=== Task directions ===
Every entry must appear in the answer exactly as written.

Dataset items

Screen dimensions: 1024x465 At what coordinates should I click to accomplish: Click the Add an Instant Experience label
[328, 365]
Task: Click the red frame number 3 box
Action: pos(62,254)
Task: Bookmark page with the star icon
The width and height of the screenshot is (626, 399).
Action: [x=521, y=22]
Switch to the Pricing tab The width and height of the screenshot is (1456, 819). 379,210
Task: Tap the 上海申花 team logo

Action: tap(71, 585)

=== Solution to this task ===
Screen dimensions: 1024x465 At what coordinates should I click to accomplish: Click the Add an Instant Experience label
[328, 365]
Task: Click the red frame number 3 box
Action: pos(62,254)
Task: Bookmark page with the star icon
The width and height of the screenshot is (626, 399).
Action: [x=521, y=22]
Switch to the Pricing tab The width and height of the screenshot is (1456, 819). 379,210
Task: Tap the 上海申花 team logo

Action: tap(71, 585)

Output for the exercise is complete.